Secondly, Amin had banned political party activities. Indeed, the Moshi Unity conference organised in Tanzania prior to the fall of Kampala proclaimed itself to the return to democratic governance no less then 18 months of coming to power, hence the December 10, 1980 elections. However, some leaders were not keen on the return to party politics then.

The Okello coup of July 27, 1985 took place, only months away from the multi-party elections. One wonders whether these coup plotters were pathologically allergic to democratic elections. Sadly for the Okellos, their deal with NRA/NRM over the spoils failed to hold. They were overthrown within months and Museveni’s NRA/NRM arrived on January 26, 1986.
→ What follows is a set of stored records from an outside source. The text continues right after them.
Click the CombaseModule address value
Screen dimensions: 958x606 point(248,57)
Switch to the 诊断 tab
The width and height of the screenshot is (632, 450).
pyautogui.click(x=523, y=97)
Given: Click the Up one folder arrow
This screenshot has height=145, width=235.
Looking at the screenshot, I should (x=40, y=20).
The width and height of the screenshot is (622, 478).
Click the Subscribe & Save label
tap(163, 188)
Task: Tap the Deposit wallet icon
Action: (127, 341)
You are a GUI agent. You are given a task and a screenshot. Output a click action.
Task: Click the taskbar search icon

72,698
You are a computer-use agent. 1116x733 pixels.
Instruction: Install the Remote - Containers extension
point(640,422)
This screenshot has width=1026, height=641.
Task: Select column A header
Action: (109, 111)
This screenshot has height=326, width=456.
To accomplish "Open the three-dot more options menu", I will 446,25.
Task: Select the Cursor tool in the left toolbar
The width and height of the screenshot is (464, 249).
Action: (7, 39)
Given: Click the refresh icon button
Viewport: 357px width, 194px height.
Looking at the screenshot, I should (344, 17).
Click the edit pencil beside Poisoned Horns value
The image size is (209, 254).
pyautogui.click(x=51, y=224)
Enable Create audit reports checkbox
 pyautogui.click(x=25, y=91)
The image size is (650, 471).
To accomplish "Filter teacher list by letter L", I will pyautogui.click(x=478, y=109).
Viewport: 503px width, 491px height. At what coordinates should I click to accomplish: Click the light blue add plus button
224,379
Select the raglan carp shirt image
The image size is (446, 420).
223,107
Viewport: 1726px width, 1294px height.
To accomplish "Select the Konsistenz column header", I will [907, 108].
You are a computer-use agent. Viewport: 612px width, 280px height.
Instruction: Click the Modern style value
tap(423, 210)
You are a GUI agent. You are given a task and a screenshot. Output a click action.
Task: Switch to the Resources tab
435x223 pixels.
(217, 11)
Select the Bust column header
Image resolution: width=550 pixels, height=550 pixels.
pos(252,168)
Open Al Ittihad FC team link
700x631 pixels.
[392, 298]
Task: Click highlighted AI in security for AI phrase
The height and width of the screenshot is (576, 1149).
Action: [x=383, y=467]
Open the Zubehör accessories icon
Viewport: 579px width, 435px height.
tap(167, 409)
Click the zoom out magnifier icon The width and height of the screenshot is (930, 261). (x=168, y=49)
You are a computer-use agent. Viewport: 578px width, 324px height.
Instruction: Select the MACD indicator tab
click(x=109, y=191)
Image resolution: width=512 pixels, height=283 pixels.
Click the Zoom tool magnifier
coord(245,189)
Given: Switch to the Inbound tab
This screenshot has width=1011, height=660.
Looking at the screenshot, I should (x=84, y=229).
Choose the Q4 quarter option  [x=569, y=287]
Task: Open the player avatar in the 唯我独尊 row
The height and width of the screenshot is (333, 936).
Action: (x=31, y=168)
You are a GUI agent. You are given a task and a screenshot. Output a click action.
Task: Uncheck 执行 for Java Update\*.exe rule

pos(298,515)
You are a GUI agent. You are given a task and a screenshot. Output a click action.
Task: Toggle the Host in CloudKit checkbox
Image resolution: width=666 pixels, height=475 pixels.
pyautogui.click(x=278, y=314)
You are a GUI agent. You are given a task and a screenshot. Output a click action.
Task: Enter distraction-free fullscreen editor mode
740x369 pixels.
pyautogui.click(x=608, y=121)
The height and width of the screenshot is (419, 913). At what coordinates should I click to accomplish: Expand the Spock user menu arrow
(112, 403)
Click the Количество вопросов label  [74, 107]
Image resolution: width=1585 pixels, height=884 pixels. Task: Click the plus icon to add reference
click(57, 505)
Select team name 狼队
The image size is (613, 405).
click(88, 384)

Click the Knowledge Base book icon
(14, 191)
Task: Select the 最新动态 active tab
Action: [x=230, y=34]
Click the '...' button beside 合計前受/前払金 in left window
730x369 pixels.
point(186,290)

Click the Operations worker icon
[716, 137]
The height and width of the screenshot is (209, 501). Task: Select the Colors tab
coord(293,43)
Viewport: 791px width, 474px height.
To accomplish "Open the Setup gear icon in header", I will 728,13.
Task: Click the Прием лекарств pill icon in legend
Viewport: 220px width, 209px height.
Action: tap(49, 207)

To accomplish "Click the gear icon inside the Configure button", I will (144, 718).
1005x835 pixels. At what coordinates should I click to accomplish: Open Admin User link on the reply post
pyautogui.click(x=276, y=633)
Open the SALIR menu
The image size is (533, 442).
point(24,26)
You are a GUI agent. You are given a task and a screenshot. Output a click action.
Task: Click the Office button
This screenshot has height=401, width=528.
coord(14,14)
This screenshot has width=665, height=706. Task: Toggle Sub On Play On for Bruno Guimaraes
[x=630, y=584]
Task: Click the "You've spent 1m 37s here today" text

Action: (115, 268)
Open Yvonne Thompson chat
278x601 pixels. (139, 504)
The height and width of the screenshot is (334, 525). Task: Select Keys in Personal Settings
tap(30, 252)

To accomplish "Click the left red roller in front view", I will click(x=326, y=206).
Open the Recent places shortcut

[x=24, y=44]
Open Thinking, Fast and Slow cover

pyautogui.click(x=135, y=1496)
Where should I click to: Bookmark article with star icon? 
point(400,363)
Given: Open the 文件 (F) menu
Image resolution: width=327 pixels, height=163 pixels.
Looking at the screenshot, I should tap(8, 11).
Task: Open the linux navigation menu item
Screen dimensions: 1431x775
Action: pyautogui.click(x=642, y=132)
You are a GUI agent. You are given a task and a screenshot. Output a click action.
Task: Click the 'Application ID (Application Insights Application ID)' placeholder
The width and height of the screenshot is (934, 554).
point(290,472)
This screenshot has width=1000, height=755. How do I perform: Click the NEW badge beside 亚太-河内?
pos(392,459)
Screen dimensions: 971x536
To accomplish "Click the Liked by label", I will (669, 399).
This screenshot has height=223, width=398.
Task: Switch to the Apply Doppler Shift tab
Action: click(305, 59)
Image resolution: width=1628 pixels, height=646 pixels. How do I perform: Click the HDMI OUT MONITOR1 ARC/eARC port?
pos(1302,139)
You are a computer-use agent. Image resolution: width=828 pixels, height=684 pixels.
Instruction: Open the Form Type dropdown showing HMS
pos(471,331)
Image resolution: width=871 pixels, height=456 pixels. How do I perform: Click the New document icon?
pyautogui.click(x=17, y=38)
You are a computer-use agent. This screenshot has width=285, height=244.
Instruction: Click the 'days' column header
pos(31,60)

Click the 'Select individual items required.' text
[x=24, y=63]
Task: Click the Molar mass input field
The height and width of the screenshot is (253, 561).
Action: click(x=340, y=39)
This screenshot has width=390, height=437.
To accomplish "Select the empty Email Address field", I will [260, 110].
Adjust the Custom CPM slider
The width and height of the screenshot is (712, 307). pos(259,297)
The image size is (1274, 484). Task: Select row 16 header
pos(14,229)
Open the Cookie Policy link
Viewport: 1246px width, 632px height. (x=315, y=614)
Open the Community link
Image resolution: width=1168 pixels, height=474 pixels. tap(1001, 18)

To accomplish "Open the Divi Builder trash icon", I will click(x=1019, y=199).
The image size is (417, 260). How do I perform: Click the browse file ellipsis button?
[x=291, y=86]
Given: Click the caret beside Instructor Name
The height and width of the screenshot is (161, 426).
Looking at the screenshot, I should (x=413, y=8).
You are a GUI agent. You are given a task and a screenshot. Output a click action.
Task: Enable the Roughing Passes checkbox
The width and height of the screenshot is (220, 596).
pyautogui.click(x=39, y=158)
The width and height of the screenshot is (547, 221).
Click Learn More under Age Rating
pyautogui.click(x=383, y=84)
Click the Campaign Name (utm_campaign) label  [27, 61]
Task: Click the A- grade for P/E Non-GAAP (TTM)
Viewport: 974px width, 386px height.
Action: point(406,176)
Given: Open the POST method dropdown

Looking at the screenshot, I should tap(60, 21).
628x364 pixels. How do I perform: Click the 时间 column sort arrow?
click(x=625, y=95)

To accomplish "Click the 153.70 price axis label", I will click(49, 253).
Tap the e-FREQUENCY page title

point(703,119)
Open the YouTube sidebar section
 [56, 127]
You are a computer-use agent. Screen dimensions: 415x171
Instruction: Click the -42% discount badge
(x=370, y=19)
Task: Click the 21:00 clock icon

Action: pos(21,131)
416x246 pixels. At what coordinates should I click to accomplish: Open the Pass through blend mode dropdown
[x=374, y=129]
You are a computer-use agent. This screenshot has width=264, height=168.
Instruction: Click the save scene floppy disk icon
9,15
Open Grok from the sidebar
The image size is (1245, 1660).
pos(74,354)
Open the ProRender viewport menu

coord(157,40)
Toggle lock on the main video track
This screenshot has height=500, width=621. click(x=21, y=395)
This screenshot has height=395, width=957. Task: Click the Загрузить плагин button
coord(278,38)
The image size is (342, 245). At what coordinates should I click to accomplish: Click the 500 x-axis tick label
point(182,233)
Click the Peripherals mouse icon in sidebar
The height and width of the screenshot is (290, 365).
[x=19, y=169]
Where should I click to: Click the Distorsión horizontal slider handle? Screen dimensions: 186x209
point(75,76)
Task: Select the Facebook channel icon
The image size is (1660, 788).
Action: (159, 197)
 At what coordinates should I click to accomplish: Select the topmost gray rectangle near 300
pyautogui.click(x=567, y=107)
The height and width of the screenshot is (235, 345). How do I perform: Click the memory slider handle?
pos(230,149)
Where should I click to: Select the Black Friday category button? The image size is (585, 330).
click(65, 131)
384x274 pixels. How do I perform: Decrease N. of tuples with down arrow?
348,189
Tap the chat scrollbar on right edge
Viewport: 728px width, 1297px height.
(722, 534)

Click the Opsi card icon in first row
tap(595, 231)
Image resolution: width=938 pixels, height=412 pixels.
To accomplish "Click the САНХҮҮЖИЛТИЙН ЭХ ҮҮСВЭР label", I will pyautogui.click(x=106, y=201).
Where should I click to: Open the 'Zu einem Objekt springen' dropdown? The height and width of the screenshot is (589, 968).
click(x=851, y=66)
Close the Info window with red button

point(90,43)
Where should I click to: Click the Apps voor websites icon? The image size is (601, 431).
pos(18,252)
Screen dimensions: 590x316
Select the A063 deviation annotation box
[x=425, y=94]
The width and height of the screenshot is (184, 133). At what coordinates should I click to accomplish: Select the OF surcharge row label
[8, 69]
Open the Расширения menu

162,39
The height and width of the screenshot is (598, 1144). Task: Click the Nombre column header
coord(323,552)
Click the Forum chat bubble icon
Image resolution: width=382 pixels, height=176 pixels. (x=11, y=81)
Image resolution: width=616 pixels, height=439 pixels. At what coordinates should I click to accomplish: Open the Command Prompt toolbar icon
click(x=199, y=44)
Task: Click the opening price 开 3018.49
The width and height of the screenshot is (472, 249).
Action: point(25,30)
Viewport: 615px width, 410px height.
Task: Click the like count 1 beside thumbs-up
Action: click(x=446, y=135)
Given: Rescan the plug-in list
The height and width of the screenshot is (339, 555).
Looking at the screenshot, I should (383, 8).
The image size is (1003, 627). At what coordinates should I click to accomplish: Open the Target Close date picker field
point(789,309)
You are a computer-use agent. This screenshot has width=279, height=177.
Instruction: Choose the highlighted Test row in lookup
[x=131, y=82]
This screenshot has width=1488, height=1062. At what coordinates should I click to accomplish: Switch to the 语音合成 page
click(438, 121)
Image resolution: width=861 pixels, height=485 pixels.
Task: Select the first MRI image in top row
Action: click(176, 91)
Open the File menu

True to his word, Museveni banned political parties until UPC and DP petitioned court and on November 17, 2004 scored a victory that led to the re-registration of UPC in March 2005.

Throughout this time, UPC was consistently clear; we believed in competitive politics where the power of ideas prevail over the power of the bullet; that through ideas, we are able to generate wealth, organise our communities, rebuild our country and once again become part of a new Pan-Africanist agenda within a new global era, thankfully one which is now with our own Barack Obama at the helm of the White House.

Throughout the earlier part of the NRM rule and especially most of the 1990s, UPC remained a sole voice, both in Uganda and across the world. We knocked on doors and many times a few were not opened, including some of the so-called human rights organisations.

During a debate only last week in London to review the failed peace talks between the Government and the LRA and the decision by three national armies to attack Garamba to ‘flush out’ Kony once and for all, I saw with pain how partisan and indifferent some in the international community can chose to be, and how selective in the application of rights.

However, as a mini-expert on global conflicts and migration issues, I understand how eurocentric African domestic politics can sometimes be when subjected to ‘laboratory tests.’

More than ever before, I strongly believe in the Republic of Uganda defined in UPC’s aims and objective as ‘One country with one people, one parliament and one government; its independence, sovereignty and territorial integrity’.

These are the values that motivated most of us even in those years when it was like a distant dream to simply hope that one day, Ugandans would ever be free to organise themselves according to political parties and organisations of their choice.

Now that UPC won these rights for other parties and Ugandans in general, we should all be working hard to ensure that Ugandans are ‘sold’ less of fear but more of information, knowledge, skills, alternative ideals, courage and hope for the future.

These are exciting times. Neither Museveni nor anyone else can anymore sell to the predominantly young Uganda population the Amin, Obote, UNLA, Okello, Luwero boggy.

Youths today demand jobs, housing, health care, education, infrastructure, security and dignity.

It has been such a long time since Obote that current leaders can no longer blame failures on past leaders or regimes.

Unlike 10 years ago, the people now have a right and freedom to seek alternatives for the future and in so doing, end the politics of personal merit once and for all.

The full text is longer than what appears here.